25 julio 1989
Enrique Barón Crespo (PSOE) se convierte en el primer español elegido presidente del Parlamento Europeo
Hechos
El 25 de julio de 1989 D. Enrique Barón Crespo es elegido presidente del Parlamento Europeo.
Lecturas
Apenas tres años y medio después del ingreso efectivo de España en la Comunidad Europea —el 1 de enero de 1986, aunque el Tratado de Adhesión se firmó en 1985—, el socialista Enrique Barón Crespo, exministro de Transportes del primer Gobierno de Felipe González, ha conseguido una de las posiciones institucionales más relevantes alcanzadas hasta ahora por un español en la nueva Europa comunitaria: la Presidencia del Parlamento Europeo. Barón llegó esta vez con los deberes hechos.

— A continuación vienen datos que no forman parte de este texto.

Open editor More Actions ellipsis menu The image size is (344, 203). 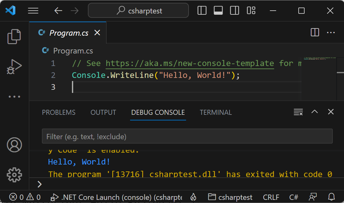(331, 33)
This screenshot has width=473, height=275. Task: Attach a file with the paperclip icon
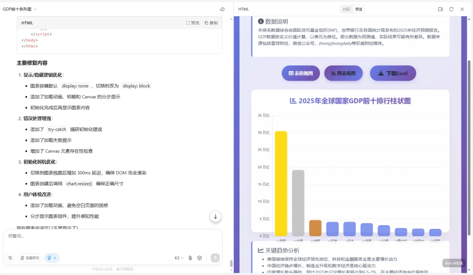[x=190, y=258]
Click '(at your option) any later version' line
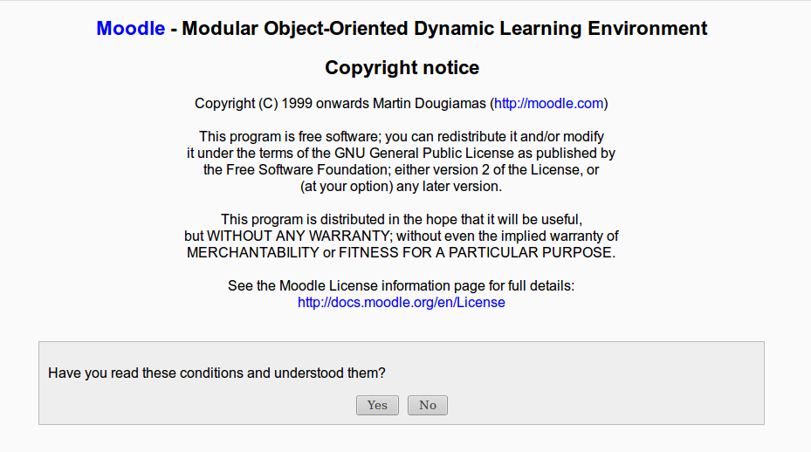Screen dimensions: 811x452 pyautogui.click(x=401, y=186)

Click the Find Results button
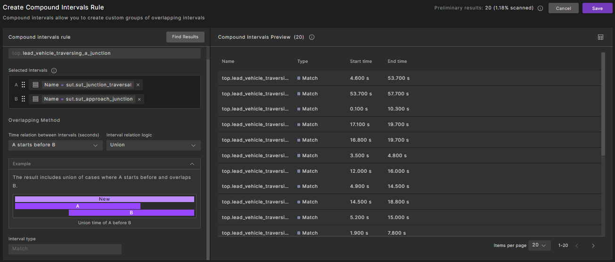tap(185, 37)
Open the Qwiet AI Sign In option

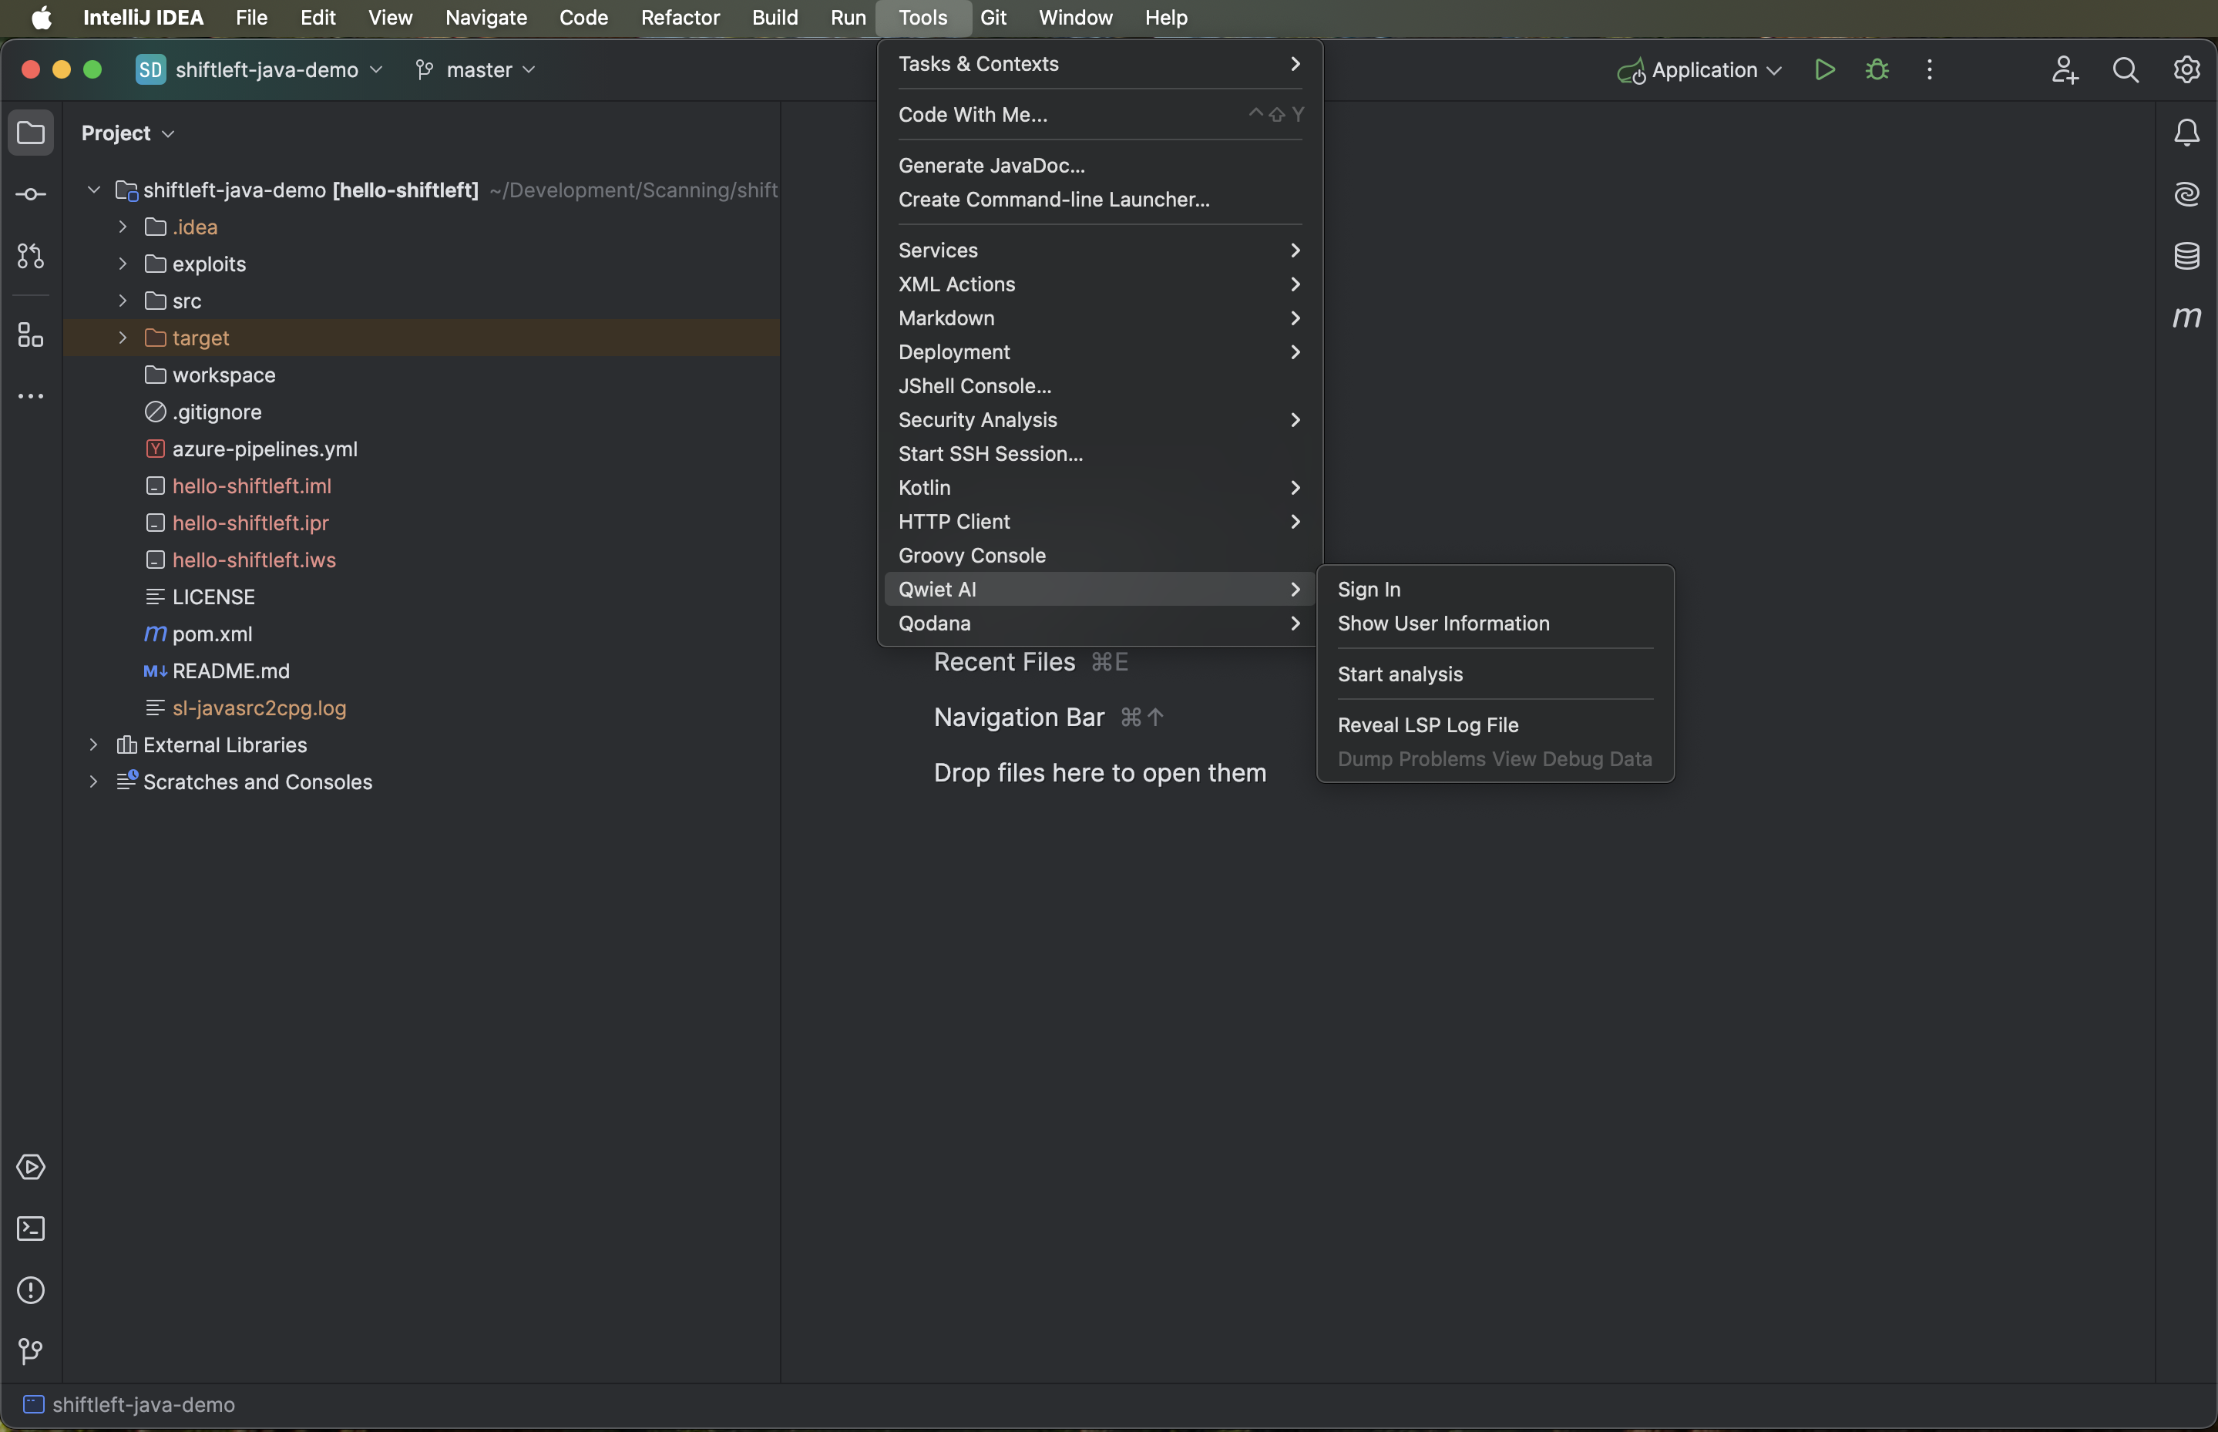pyautogui.click(x=1368, y=588)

Los socialistas, primera fuerza de la nueva Cámara, alcanzaron un acuerdo con el Partido Popular Europeo democristiano por el cual éste respaldaría al candidato socialista durante la primera mitad de la legislatura y los socialistas aceptarían que un democristiano aspirase a sucederle en 1992. El resultado fue contundente: el 25 de julio de 1989, con 502 diputados presentes, Barón consiguió 301 votos en la primera votación, superando ampliamente los 238 necesarios para la mayoría absoluta; el liberal alemán Rüdiger von Wechmar obtuvo 93, la portuguesa Maria de Lourdes Pintasilgo Mota Santos 31, la escocesa Winnie Ewing 20, Jean-Marie Le Pen 18 y Marco Pannella 12, además de 27 papeletas nulas. A sus 45 años, Barón se convertía además en el presidente más joven que había tenido la institución. Para España, recién llegada al club comunitario después de décadas de aislamiento durante el franquismo, la imagen posee una considerable fuerza simbólica: un país que todavía estaba aprendiendo los mecanismos de Bruselas y Estrasburgo coloca ya a uno de sus representantes al frente de la única institución comunitaria elegida directamente por los ciudadanos. Y Barón anuncia precisamente que quiere utilizar el puesto para reforzar las competencias parlamentarias, culminar el mercado único de 1992 y empezar a discutir qué clase de Comunidad Europea deberá existir después de esa fecha.
El Análisis
La victoria resulta todavía más significativa porque Enrique Barón estuvo a cinco votos de conseguir exactamente el mismo cargo en 1987 y entonces descubrió dolorosamente que en Estrasburgo la nacionalidad pesa menos que los grupos parlamentarios: el conservador británico Henry Plumb le derrotó por 241 votos contra 236 en tercera votación. Los socialistas españoles reaccionaron indignados porque los eurodiputados de la oposición española —particularmente los de Alianza Popular, además de parlamentarios de CiU y PNV— no habían respaldado al compatriota; Manuel Marín llegó a calificar aquella conducta de «agresión gratuita». Pero los populares tenían una explicación perfectamente europea: pertenecían al bloque conservador y existía además un acuerdo previo de 1984 por el cual los democristianos debían apoyar en 1987 al candidato conservador británico. La propia experiencia reveló además cierta ingenuidad de Barón: fuentes parlamentarias aseguraron posteriormente que los socialistas españoles habían «pagado la novatada», dando por supuesto que los demás españoles le votarían por patriotismo sin haber negociado previamente su respaldo. Dos años después la situación se ha invertido de manera casi perfecta. Barón ya no reclama solidaridad nacional: negocia una mayoría europea. Socialistas y democristianos pactan repartirse la Presidencia durante la legislatura y, entretanto, AP se ha transformado en PP y sus diputados, encabezados en Europa por Marcelino Oreja Aguirre, se han integrado precisamente en el grupo democristiano. Así que quienes en 1987 votaron legítimamente al conservador británico porque sostenían que en Estrasburgo debía primar la disciplina europea sobre la nacionalidad, ahora deben aplicar exactamente el mismo principio y votar al socialista español porque ése es el acuerdo de su grupo. No hay necesariamente una contradicción: ha cambiado la alianza parlamentaria. Pero la ironía política es magnífica. En 1987 Barón perdió esperando que la derecha española se comportara como española; en 1989 ha ganado porque esa misma derecha se ha comportado como europea.